Un nuevo amanecer. Todo un día por exprimir. Caminaba alegre y embriagado del frío matinal. La temperatura ideal: en las manos no había buena circulación de sangre y estaban tornándose violetas, la nariz era como un punzón de hielo y los ojos estaban abiertos lo justo para intuir los diferentes obstáculos: farolas, papeleras, bordillos... El contraste de temperatura era abrumador, el cráneo era el guardián entre esos dos mundos: el frío adormecedor del aire y el vapor que emanaba del efervescente cerebro impregnándose en las paredes.
La calle estaba vacía, era muy temprano aún. Tan sólo se oían sus pasos y el hipnotizante sonido de su bastón tocando el suelo a un ritmo concreto.
Con las tres piernas pronto llegó a su destino: se sentó en el banco de la avenida más transitada de la ciudad, aunque a esa hora no circulase ni un sólo coche, aunque a esa hora no caminase ni un peatón.
En el banco abrió su cartera de cuero marrón que estaba ya desgastada de tantos trajines, se sacó la gabardina y el sombrero y los dejó tirados por el suelo. ¡Sin ningún remordimiento!. ¡Así! ¡Por el suelo! ¡Cómo si fueran basura!. Sacó todos los papeles que necesitaba y empezó a garabatear palabras. Estaba inspirado y parecía que en todo el cruel asfalto él sólo veía montañas más bajas que en la que estaba sentado trabajando con ímpetu.
Ya eran las doce del mediodía y aún no había levantado la vista de sus anotaciones, ni un sólo instante. Estaba completamente dominado por un ritmo frenético sobrenatural.
Ahora si que había movimiento en la calle, la gente, bien abrigada, había salido a pasear con niños, sin niños, con perros, dueños con perro, perros con dueño...lo que cualquiera se puede imaginar por una gran calle transitada.
El viejo en su derroche erudito había empezado a escribir fórmulas matemáticas. Ya llevaba escritas una buena cuenta de hojas, que había ido amontonando a su derecha. Un punto final más... y otro escrito humeante a la pila.
De pronto apareció una sombra que privaba al hombre de su hasta entonces insuficientemente estimada iluminación. Pero ni se inmutó, forzó un poco la vista para adaptarse al nuevo suministro de luz.
Era una mujer la que estaba parada como una estátua delante del banco. A través de sus gafas examinaba perpleja el frenesí reinante. Así pasaron diez minutos, cada uno a lo suyo, el hombre garabateando sin parar y la mujer allá parada boquiabierta. Al fin Eva, pués ése era el nombre de la mujer, le susurró: " ¿Le importa si me siento aquí, a su izquierda?" El hombre no dio muestras de querer conversar, pero tampoco parecía violento, así que Eva se sentó a su izquierda. Al rato, apareció una nueva sombra que examinaba con interés a aquel hombrecillo que ahora se había hecho con un cartón en el que estaba escribiendo con un rotulador letra de máquina. El nuevo curioso intercambió algunas palabras con la mujer refiriéndose al hombre como si no estuviera presente (lo cual se aproximaba mucho a la realidad). El artista ni se inmutó cuando el hombre con la barra de pan y el periódico bajo el brazo, se sentó en el respaldo derecho del banco.

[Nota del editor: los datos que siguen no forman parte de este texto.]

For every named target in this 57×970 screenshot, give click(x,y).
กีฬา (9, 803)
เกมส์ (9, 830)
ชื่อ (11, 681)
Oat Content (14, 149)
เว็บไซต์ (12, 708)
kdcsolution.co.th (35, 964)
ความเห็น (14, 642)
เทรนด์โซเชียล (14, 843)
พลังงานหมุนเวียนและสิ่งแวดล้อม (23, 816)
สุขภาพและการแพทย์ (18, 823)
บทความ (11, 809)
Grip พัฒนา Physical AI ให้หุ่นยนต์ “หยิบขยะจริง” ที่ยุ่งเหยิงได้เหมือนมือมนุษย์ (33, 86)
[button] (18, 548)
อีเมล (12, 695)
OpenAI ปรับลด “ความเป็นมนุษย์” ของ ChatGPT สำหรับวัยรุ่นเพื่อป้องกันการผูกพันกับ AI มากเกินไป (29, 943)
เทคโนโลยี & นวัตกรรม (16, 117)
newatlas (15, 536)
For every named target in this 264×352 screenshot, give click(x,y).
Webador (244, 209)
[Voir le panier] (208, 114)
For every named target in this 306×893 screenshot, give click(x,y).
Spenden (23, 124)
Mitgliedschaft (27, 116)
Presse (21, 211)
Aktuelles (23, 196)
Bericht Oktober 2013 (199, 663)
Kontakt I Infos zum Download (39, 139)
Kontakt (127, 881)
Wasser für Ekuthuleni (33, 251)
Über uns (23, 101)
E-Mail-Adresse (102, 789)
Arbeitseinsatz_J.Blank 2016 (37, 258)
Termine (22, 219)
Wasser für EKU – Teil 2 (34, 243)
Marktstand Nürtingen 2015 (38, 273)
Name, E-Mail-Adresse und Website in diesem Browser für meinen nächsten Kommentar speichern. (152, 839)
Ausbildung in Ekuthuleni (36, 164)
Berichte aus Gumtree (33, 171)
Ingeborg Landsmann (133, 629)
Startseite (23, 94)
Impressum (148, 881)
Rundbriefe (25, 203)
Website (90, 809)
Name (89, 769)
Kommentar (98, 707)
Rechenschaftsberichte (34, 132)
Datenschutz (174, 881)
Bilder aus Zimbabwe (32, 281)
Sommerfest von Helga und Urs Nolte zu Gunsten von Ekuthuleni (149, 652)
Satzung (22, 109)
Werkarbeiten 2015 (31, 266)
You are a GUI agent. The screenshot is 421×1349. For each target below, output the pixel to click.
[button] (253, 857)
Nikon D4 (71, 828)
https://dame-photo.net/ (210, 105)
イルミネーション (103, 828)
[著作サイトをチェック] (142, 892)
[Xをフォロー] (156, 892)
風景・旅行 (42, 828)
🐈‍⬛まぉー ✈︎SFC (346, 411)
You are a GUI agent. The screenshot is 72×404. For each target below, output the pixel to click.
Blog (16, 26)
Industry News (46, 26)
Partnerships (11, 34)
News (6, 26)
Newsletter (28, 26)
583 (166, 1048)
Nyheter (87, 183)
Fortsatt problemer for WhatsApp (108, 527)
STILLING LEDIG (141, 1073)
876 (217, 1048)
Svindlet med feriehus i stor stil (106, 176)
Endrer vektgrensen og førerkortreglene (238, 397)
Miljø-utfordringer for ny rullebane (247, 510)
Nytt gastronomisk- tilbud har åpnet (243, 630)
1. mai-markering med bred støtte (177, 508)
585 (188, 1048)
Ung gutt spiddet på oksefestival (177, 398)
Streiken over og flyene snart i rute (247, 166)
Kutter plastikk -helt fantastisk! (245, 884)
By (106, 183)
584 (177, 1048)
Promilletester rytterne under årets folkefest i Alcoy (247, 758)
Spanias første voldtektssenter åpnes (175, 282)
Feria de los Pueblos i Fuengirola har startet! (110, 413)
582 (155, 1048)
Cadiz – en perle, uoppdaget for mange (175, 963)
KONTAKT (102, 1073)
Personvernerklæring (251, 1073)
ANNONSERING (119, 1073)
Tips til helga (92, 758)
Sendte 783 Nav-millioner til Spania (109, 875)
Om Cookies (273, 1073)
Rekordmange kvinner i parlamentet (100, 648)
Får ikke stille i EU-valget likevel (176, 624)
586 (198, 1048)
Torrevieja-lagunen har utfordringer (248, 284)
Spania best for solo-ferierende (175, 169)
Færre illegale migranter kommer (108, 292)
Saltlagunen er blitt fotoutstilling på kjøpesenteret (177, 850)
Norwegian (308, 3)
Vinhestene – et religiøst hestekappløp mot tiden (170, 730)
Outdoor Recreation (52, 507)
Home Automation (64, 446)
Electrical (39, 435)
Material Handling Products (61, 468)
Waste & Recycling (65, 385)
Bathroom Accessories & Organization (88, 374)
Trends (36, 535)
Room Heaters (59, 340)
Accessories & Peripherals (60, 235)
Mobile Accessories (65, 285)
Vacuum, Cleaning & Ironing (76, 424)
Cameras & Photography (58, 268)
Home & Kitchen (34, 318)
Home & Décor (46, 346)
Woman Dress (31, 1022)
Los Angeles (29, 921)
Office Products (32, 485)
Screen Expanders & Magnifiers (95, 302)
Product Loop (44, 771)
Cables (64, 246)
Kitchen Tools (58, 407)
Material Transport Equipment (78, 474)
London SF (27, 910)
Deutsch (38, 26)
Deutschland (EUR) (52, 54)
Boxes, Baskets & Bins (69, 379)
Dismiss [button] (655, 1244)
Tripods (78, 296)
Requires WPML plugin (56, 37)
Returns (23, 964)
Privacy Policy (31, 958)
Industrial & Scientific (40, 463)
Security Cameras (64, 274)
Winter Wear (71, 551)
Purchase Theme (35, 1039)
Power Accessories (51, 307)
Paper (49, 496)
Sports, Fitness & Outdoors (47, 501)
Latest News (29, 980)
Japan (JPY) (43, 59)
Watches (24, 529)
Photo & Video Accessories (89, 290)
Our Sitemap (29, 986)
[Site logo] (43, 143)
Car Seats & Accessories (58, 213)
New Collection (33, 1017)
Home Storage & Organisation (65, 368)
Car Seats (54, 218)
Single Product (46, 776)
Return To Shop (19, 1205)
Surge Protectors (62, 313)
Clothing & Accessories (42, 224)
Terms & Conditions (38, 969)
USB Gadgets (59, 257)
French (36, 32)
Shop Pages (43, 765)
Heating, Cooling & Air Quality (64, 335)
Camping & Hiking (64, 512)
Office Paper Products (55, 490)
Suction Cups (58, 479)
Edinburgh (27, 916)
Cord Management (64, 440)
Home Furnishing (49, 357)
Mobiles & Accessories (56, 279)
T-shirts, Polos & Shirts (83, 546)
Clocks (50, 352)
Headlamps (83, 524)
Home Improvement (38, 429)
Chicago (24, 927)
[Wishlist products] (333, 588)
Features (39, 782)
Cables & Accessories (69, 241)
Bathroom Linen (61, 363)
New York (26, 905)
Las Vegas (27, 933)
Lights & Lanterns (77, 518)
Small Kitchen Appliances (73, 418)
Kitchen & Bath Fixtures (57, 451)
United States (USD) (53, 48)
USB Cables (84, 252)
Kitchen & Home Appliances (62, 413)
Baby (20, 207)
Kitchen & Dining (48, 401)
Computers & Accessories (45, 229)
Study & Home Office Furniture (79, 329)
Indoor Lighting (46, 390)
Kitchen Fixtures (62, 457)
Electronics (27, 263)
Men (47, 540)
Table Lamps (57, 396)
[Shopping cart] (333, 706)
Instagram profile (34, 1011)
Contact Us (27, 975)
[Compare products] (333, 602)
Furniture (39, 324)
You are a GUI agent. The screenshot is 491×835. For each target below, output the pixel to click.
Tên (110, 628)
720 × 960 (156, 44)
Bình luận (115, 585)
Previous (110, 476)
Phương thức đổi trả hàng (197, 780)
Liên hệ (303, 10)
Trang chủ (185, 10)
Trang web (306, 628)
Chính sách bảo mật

Ahora, entre las posesiones del hombre desparramadas por el suelo y ésos dos curiosos ahí sentados, la escena ya merecía la atención del gran público. Tres niños se sentaron encima de la gabardina, justo a los pies del genio. Una hora más tarde ya eran diez personas las que seguían en silencio el ruido que hace el lápiz con el papel cuando se escribe con espíritu. Otro más se unió : " ¿Le importa? " , a falta de respuesta los curiosos menearon la cabeza dando a entender que siempre cabía uno más. Y no sólo uno más, así se fueron sentando hasta cien personas, o eso dicen, que por lo que yo se, podrían ser más. Ya eran tantas que se habían empezado a poner unas encima de otras, pero el hombre parecía no darse cuento de ese tumúlto asfixiante que se estaba formando a su alrededor, él estaba en la cima. Poco a poco se fueron aglomerando, la imágen era de un documental, parecían insectos. Ya no se podía ni siquiera ver la cara del hombre, estba enterrado entre tal masa de bípedos y el calor era asfixiante, ni rastro ya de aquel frío alentador. De pronto todo se vino abajo, y fue como una estampida. Cada uno corrió como pudo en la dirección que pudo. Había llegado la policía, cuando el teniente se bajó del coche y se acercó al banco de dónde habían salido disparadas tantas personas sólo habían una garbadina vieja, un sombrero, un bastón y un gran cúmulo de trozos de papel , minúsculos e ilegibles.